Yesterday’s charges were brought before the regional court in the Manila suburb of Prasig by the Prasig prosecutor’s office.

 

“The judicial harassment of Rappler by various government agencies is bordering on the absurd,” said Daniel Bastard, the head of RSF’s Asia-Pacific desk.

 

“In all, the website and its journalists are currently the targets of proceedings in at least 11 cases, each as spurious as the other. Against the government’s manipulation of the judicial system with the aim of silencing troublesome media outlets, Rappler stands as pillar of democracy to be defended at all cost.”

 

As well as Ressa, the other persons charged yesterday were managing editor Glenda M. Gloria and five members of the website’s 2016 board: Felicia Atienza, Manuel Ayala, James Bitanga, Nico Jose Nolledo and James Velasquez.

 

Relentless war

 

The charges are based on a Securities and Exchange Commission decision in January 2018 to revoke Rappler’s licence on the grounds that it was not totally Philippine owned.
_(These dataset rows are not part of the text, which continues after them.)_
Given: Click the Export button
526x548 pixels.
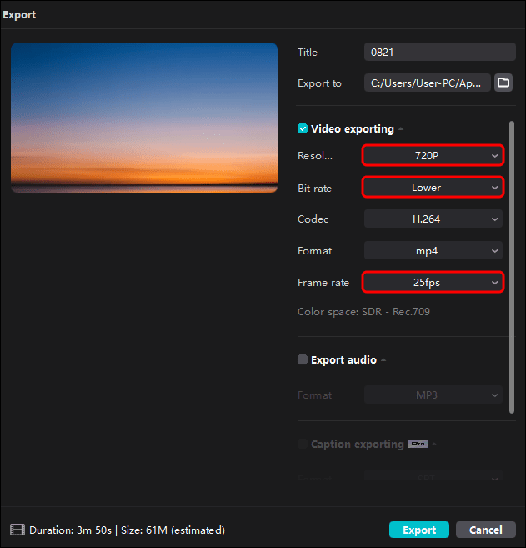Looking at the screenshot, I should click(418, 530).
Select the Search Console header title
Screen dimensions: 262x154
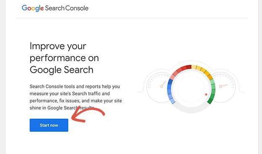[x=67, y=8]
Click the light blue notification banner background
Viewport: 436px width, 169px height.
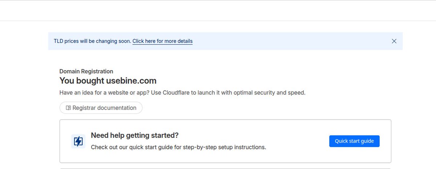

The claim did not stand up to scrutiny, as RSF demonstrated at the time in its Media Ownership Monitor report on Philippine media ownership.

 

The SEC decision was the first assault in an unrelenting war that President Rodrigo Duterte’s administration has waged against Rappler, a symbol of journalistic freedom and independence. It has included a ban of Rappler reporters in the presidential palace, tax evasion accusations, and a defamation charge under a law that did not exist at the time of the alleged offence. In their attempts to intimidate the website’s journalists, the authorities even went so far as to detain Ressa in February.

 

The Philippines is ranked 133rd out of 180 countries in RSF’s 2018 World Press Freedom Index.